List every parameter name that the text on AI agent tools says the model fills in for its two example prompts.

Document section START

The key insight: the AI decides which parameters to fill based on the user's prompt. If someone asks "What changed on order 42 today?", the model fills in subject_type, subject_id, and from. If they ask "Show me the last 5 auth logs", it fills log_name and limit. You define the possibilities — the AI makes the choices. You never call the tool yourself. You just register it on the agent and the framework handles the rest.

Why This Matters More Than You Think

Here's what I've learned building six of these tools:

  1. Tools make agents domain-aware. Without tools, your agent is a general-purpose chatbot that happens to live inside your Laravel app. With the right tools, it becomes an expert in your application's data. A permissions tool turns it into a security auditor. A media library tool turns it into an asset manager. A settings tool turns it into a configuration dashboard you can talk to. Same agent, different capabilities — all driven by which tools you register.

  2. The schema is your contract with the AI. The better you describe your parameters — clear descriptions, proper types, enums for fixed options — the more reliably the AI fills them in. A vague schema leads to vague tool calls. I spent more time refining schemas than writing the actual query logic. Good descriptions aren't just documentation — they're instructions to the AI about when and how to use the tool.

Document section END
Data records START

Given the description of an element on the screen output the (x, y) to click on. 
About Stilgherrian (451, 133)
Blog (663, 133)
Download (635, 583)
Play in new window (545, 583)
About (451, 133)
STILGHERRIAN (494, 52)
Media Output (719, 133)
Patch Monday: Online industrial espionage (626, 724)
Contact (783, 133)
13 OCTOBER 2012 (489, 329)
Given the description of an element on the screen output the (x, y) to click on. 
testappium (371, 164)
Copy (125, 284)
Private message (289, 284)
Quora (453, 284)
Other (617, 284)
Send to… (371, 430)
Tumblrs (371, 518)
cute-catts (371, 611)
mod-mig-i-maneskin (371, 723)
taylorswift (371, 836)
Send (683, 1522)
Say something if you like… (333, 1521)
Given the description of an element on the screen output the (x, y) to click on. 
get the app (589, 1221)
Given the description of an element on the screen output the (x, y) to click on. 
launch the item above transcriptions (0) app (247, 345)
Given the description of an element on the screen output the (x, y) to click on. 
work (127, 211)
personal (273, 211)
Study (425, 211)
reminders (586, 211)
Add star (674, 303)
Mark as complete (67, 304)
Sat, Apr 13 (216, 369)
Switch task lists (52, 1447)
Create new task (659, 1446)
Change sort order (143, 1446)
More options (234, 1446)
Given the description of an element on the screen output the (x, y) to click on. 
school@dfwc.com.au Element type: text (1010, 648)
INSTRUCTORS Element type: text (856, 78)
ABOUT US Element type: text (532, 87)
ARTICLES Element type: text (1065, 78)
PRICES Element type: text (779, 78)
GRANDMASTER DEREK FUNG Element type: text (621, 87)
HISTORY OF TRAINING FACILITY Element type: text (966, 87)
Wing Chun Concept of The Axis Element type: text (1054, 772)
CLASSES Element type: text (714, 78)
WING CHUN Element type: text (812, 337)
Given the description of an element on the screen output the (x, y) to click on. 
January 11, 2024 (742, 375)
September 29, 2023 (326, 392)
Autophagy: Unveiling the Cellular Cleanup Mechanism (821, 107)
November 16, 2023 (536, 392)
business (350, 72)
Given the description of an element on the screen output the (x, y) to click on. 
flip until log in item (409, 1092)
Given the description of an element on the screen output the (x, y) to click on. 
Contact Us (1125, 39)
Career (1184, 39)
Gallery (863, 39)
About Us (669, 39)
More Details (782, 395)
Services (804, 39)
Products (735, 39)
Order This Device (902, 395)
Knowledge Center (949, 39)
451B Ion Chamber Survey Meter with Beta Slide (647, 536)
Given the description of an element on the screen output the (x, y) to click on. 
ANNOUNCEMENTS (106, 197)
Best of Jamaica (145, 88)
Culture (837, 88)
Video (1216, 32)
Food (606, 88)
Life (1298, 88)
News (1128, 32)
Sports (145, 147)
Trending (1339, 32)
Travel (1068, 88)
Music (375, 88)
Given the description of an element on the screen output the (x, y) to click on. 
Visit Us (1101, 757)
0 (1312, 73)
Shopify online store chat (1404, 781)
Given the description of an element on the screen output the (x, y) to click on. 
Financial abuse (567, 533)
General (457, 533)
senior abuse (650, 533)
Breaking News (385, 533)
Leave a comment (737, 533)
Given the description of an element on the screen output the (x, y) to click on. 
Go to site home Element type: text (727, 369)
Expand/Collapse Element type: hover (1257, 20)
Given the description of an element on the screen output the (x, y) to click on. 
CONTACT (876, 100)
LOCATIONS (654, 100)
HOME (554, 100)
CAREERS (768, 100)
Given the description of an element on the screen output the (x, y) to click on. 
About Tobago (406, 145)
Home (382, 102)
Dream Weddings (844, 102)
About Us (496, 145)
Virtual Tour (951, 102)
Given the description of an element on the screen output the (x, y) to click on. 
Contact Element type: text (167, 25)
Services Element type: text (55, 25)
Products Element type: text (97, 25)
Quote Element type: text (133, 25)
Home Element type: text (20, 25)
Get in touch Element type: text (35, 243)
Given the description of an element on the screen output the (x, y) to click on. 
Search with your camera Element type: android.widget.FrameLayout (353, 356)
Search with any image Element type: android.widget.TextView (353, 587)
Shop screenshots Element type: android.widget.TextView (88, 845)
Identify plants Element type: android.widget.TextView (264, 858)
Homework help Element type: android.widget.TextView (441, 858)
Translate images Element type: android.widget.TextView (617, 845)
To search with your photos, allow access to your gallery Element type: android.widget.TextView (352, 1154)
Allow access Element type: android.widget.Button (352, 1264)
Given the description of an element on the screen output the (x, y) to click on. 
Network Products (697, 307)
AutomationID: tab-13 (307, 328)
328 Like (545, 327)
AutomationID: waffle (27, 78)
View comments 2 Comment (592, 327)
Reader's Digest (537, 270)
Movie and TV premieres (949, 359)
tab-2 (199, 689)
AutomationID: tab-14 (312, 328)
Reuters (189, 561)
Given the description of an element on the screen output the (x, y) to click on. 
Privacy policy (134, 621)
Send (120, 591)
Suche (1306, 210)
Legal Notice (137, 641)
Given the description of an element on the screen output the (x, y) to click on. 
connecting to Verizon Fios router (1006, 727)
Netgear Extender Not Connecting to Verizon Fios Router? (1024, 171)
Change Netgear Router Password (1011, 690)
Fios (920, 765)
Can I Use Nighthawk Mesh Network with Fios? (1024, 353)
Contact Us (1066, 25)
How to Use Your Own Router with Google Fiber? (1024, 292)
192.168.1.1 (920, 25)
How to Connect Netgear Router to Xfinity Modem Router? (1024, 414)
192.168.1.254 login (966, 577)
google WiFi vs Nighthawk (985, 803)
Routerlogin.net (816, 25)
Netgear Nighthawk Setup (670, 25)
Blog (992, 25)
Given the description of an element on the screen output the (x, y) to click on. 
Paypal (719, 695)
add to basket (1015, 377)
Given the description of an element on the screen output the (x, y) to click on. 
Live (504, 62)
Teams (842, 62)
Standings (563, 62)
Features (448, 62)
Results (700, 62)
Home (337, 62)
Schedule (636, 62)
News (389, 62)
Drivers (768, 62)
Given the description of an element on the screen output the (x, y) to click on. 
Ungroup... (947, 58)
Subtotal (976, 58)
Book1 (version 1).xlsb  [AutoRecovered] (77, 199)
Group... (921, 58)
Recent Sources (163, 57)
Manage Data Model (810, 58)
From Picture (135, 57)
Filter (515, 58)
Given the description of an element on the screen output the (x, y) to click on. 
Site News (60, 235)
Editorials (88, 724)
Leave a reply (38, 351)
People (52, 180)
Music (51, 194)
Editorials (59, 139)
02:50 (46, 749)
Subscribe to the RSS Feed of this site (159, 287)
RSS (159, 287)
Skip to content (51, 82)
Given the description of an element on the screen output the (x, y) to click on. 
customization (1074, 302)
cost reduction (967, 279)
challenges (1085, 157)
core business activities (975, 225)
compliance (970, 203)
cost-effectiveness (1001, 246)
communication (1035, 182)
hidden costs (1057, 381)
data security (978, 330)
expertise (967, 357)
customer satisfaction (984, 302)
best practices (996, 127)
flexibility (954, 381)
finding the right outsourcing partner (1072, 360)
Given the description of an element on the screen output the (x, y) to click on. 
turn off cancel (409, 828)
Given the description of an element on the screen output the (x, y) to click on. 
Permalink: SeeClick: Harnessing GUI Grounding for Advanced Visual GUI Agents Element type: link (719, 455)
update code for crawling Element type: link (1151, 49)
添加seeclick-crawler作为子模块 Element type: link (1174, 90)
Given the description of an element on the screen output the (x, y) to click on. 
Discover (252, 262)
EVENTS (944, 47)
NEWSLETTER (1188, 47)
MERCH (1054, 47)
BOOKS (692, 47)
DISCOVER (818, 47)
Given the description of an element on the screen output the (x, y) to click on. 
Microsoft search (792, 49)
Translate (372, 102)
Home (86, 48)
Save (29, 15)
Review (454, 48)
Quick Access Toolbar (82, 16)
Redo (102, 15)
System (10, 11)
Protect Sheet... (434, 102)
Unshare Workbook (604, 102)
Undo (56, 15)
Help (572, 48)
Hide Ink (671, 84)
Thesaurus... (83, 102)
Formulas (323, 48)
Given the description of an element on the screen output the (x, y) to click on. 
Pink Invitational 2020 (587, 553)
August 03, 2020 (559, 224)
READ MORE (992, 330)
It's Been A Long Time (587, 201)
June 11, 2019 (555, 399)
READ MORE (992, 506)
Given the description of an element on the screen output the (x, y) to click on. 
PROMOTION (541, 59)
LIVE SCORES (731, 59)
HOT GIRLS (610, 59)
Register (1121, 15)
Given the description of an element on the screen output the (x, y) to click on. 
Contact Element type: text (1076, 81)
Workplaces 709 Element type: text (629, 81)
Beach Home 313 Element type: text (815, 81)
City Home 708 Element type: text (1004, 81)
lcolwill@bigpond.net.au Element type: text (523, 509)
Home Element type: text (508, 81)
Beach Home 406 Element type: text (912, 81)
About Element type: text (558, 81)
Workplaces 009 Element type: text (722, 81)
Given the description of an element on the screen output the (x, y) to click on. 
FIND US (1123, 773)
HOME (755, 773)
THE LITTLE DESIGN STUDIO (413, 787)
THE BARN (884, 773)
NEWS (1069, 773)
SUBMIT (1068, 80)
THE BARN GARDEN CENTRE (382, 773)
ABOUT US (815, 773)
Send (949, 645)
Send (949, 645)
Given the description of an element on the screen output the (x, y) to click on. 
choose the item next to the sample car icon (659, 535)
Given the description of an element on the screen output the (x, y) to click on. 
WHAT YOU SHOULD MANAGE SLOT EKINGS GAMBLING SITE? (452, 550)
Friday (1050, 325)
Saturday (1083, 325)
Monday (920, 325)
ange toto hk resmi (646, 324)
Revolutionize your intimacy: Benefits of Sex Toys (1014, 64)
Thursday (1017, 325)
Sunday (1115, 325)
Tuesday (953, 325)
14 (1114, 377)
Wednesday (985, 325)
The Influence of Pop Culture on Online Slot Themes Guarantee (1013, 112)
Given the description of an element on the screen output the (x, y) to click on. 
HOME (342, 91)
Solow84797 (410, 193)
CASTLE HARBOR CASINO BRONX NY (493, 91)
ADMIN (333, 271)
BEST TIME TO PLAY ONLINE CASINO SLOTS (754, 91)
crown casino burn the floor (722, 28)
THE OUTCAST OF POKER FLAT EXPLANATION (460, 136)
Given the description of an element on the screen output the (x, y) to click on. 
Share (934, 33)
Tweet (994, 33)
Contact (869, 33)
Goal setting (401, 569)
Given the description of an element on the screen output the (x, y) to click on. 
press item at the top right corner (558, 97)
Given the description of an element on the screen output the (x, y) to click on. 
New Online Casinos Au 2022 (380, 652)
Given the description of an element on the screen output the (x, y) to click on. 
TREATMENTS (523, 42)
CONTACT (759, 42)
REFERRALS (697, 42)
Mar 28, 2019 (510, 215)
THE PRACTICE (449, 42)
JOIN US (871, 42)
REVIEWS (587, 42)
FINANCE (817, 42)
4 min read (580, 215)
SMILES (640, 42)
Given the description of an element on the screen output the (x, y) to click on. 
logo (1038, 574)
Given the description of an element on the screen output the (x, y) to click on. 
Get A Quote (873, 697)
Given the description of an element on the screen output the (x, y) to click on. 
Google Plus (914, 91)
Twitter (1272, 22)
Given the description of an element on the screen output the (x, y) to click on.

Data records END

> **Answer for this exercise**
subject_type, subject_id, from, log_name, limit